Think back to the last time you boarded a plane. Chances are, you were far more interested in finding your seat and storing your luggage than chatting to the flight attendant. But even in that brief interaction as they welcomed you on board, they’ll likely have learned plenty about you – from how well you handle flying, to your ability to help out in an emergency.
10. If you look them in the eye
If you don’t make eye contact with the flight attendant when boarding a plane, you could be sending off all the wrong signals. “More often than not, the ones who don’t make eye contact make me investigate,” Southwest Airlines flight attendant Stephanie Mikel told the Huffington Post in 2017. “Are they scared of flying? Are they feeling okay? Are they dealing with a personal issue?”
Yes, rather than looking out for suspicious behavior, Mikel said checking for eye contact is actually more about making sure passengers are comfortable. If you want to reassure your flight attendant that you’re fine, make sure to lock eyes with them when you board the plane. After all, much of what flight attendants pick up on is simple body language.
9. If you talk to them
If you’re spending hours thousands of feet in the air with someone, it’s a good idea to build a rapport. That’s why flight attendants will favor chatty passengers, according to American Airlines employee Heather Poole. “When I say hello and a passenger responds back, I notice and think, ‘wow, that person is really nice,’” she told the Huffington Post.
“If a passenger ever needs help from me, I’ll probably go above and beyond the call of duty for a nice passenger,” she continued. If you think small talk is pointless, then, you may want to reconsider. Indeed, it may just make you stand out in a flight attendant’s mind, even aboard a busy plane.
8. If you’re nervous
In order to make sure their passengers are happy and relaxed, flight attendants pay particular attention to anyone who looks nervous. “I ask passengers if everything is alright if I have the feeling something isn’t perfect,” TUI fly attendant Claudia Sieweck said. “Passengers with fear of flying get my special attention: I love to care for them and to make them feel comfortable.”
So if you are a particularly nervous flier, don’t be afraid to show it. After all, there’s no way the flight attendants can do anything about it if they don’t know what’s wrong. And chances are, they’re only going to be happy to help.

## Aim of the task
According to the piece on flight attendants, which airline does Heather Poole work for?

Lines from a pointing dataset:
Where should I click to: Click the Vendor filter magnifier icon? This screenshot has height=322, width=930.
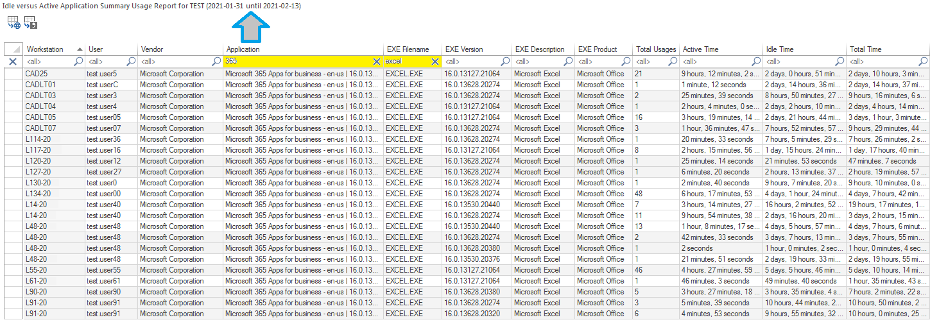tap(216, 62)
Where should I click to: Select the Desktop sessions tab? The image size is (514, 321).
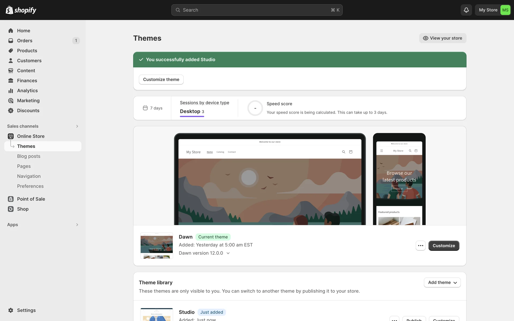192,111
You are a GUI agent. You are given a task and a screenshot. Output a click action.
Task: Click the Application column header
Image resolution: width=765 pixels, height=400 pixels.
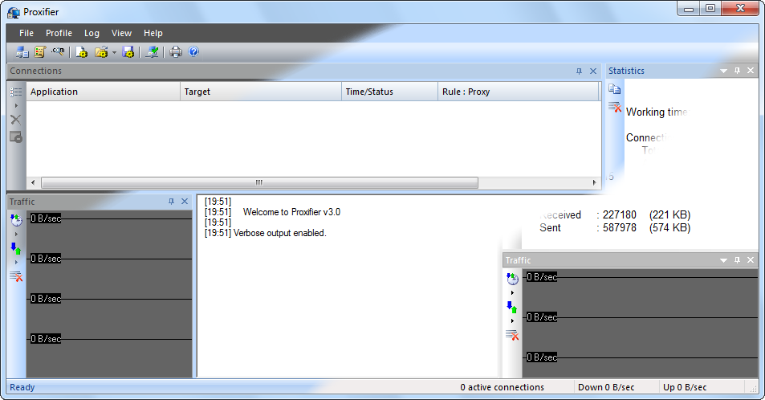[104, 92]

## Result for this exercise
American Airlines